フィクションはどこにあったのか

 今日までおよそ二週間、精いっぱい記憶を掘り返しながら書いてきました。元をたどれば『カクヨム異聞選集』というバナーを見たのがきっかけですが、我ながらよくぞここまで書けたものだと思います。

 なにしろ私は、ホラーは好きなんですけど、好きすぎるあまり何を書いても、どこかで見たことがありますね、となってしまうのですね。


 だからこそ、純粋に過去に体験した記憶をたどって、書き起こしてみたわけです。ただ、私がそのまま書いてしまうと、まるで報告書のような形になってしまいますので、敢えてフィクションを少し加えて書いたのです。

 ちなみに元ネタは子供の頃に見たドラマのテロップです。ドラマ名も内容も憶えていませんが、『このドラマはノンフィクションが○○%含まれています』と書かれていたんですね。またしても記憶頼りでございます。


 さて、元々は近況ノートで書いてきた話ですが(最後の3つは書き下ろし)、ここまで読んでくれた方の中には、どのあたりが22%のフィクションだったのか、気になる方もおられるかもしれません。

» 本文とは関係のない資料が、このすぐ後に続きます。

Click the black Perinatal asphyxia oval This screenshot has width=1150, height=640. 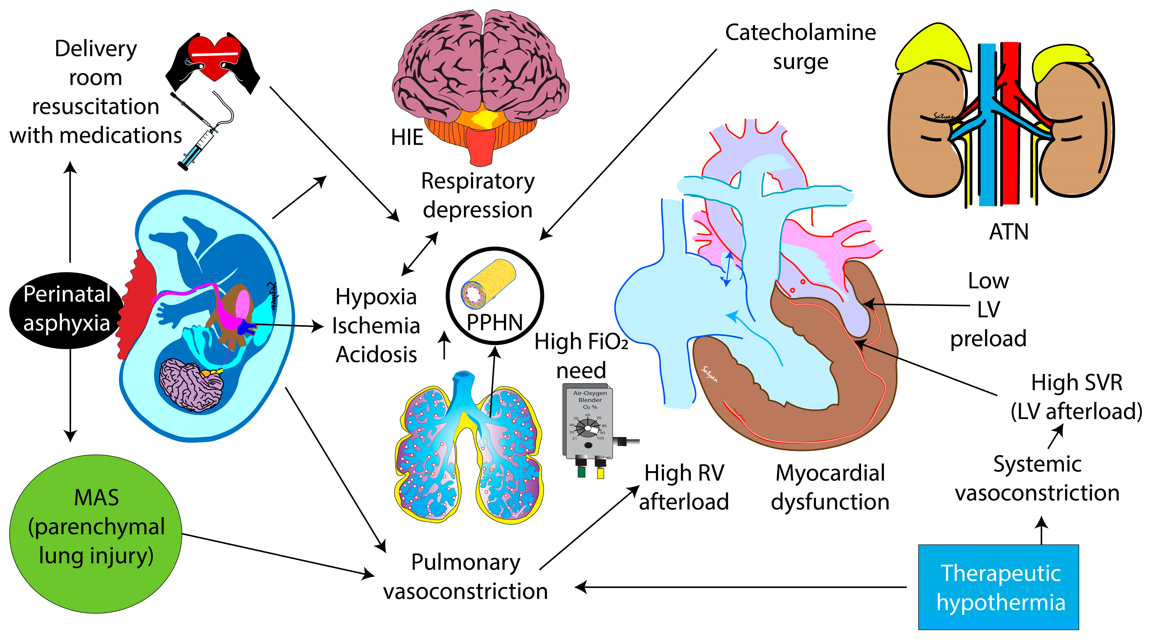[x=66, y=309]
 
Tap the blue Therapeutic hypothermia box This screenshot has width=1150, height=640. [x=998, y=587]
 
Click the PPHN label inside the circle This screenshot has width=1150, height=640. [x=494, y=322]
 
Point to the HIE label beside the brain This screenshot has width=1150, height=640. [x=407, y=137]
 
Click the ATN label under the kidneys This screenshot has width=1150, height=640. [x=1008, y=232]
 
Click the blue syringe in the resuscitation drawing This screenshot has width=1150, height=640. [x=196, y=147]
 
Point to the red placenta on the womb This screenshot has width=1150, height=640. [x=137, y=304]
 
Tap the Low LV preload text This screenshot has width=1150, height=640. [x=988, y=309]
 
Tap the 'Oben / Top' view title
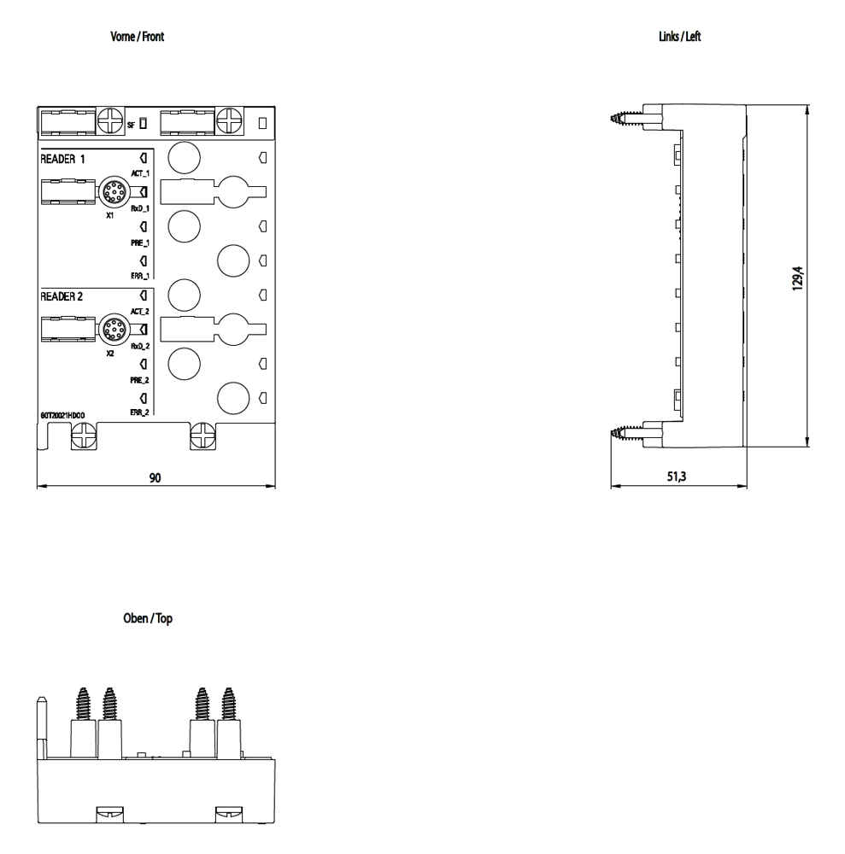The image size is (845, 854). (x=149, y=618)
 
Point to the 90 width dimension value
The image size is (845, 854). (x=156, y=478)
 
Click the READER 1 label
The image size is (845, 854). (x=63, y=160)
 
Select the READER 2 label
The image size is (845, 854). (x=63, y=296)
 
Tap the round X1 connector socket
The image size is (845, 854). (x=112, y=192)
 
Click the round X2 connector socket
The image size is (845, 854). (x=112, y=329)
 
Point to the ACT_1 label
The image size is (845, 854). (x=140, y=173)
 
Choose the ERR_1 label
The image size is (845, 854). (x=140, y=276)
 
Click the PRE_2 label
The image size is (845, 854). (x=140, y=380)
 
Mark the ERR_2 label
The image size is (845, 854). (x=140, y=412)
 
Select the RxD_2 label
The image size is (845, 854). (x=140, y=346)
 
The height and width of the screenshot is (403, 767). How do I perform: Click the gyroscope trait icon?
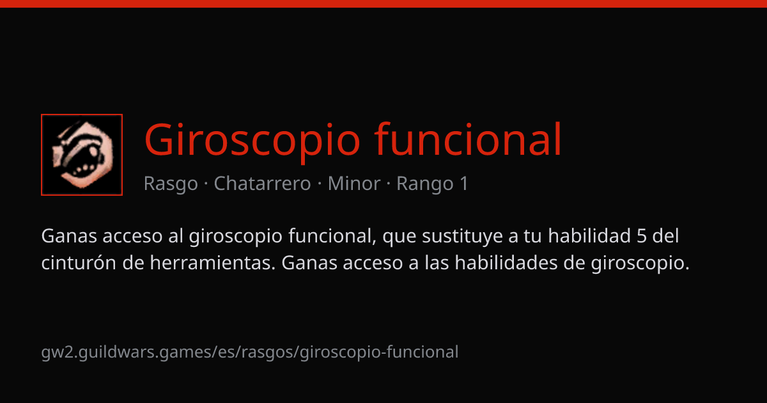[82, 155]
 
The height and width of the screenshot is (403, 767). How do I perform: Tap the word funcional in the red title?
[468, 139]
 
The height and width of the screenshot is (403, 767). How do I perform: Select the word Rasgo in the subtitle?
[171, 184]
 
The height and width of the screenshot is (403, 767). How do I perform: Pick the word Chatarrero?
[262, 184]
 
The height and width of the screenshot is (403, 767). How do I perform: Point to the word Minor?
[354, 184]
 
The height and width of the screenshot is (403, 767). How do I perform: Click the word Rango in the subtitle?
[424, 184]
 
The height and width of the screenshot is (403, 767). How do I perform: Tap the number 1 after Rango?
[464, 184]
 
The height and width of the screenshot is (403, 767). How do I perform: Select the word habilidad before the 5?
[589, 236]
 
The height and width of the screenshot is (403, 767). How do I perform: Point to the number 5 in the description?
[641, 237]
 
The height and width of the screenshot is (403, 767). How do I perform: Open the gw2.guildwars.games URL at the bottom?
[250, 352]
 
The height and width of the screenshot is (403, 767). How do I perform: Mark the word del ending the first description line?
[665, 236]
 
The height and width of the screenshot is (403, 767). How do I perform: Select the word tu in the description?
[532, 237]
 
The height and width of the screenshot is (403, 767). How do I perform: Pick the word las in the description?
[437, 263]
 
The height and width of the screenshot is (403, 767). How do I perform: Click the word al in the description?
[176, 236]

 そこで、最後にこれまでに書いた話のどこらへんがフィクションだったのかを書いて、終わりにさせて頂こうかと思います。よろしければ、お付き合いください。


 一夜目『ワルガキ小学生、夜の学校に潜入す』

 フィクション部分は朝礼での校長の話と、最後の『私』の行動になります。

 当時の私は、教員に尋ねるのが如何にリスキーなのか、すでに知っていました。ですから、直接に尋ねたりはしておりません。

 他の部分については、全て事実となっています。


 二夜目『夏の横断歩道』

 信号機の根元に置かれていた花束と、『同じ子供』がフィクションになります。実際には、対岸にも彼岸にも子供はいましたが、同じ子供ではありませんでした。あと嘘が混じっているとすれば、あのときも『子供が足にからみついてきた』ように思ったのかは、憶えておりません。よくあることなので、憶えてないんですね。


 三夜目『公園の子供たち』

 大筋は同じですが、おそらく真相としては、背後にいた警備員に『その人(が不審者です)』と言おうとしていたんじゃないかと思います。それと耳を塞いだわけでなく、薄気味悪いのでさっさと立ち去った、が真実となります。


 四夜目『マンションの裏階段』

 フィクション部分は、毎日ではなかった、くらいですかね。泣いている子供がいたのも、それを抱える老婆がいたのも、本当の話です。ただフィクションという意味では、二人とも隣人であって、幽霊的なものではないです。

 ちなみにお子さんの姿を最近も見かけまして、なんと立って歩けるようになっていました。お婆ちゃんもガラケーで動画とか写真撮ってて、微笑ましかったです。


 五夜目『雰囲気コンディショナー』

 私が室内に向かって『誰かいますか?』と尋ねたところです。あとは耳に息をうんぬんであります。実際は頬を撫でられた感覚がありました。やはり幽霊的なものではなくて、切ったばかりの髪の毛がエアコンの気流によってハラリと落ちた、ではないかと思っています。

 

 六夜目『熱中症』

 最後のご老人の発言と、『私』が引き返したかどうかがフィクションです。私は引き返したのではなく、その場でちょっとしつこく尋ねました。そして、実際にご老人は微妙に酔っぱらっていたのであります。ただ熱中症気味だったこともあって、一緒に日陰に移動しました。お礼を言われなかったのも事実。悲しいですね。


 七夜目『私それ頼まれましたっけ?』

 最後のペットボトルと、声が、フィクションとなります。ペットボトルは私が買ってきたものですし、実は後輩くんたちの分もついでに買ってきたので、文句も言われておりません。会長には後で怒られましたけどね。


 八夜目『ヤンキー深夜に駄弁る』

 実際には夏と冬の記憶を混合しています。街灯の点滅についても、道路側の一本とベンチ横の一本が点滅していただけとなります。他の部分については、全てが真実となります。また人影についても、夏の夜も、冬の夜も、似たような人影を目にしています。件の公園、冬にホームレスが死んでいたこともあって、夜は不気味なのです。


 九夜目『猫の声』

 割と最近の話なのもあって、フィクション22%というには、ちょっと多すぎるかもしれません。まずミントについて、時期がずれているのもありますが、発芽してくれませんでした。失敗です。今年の秋にリベンジ予定です。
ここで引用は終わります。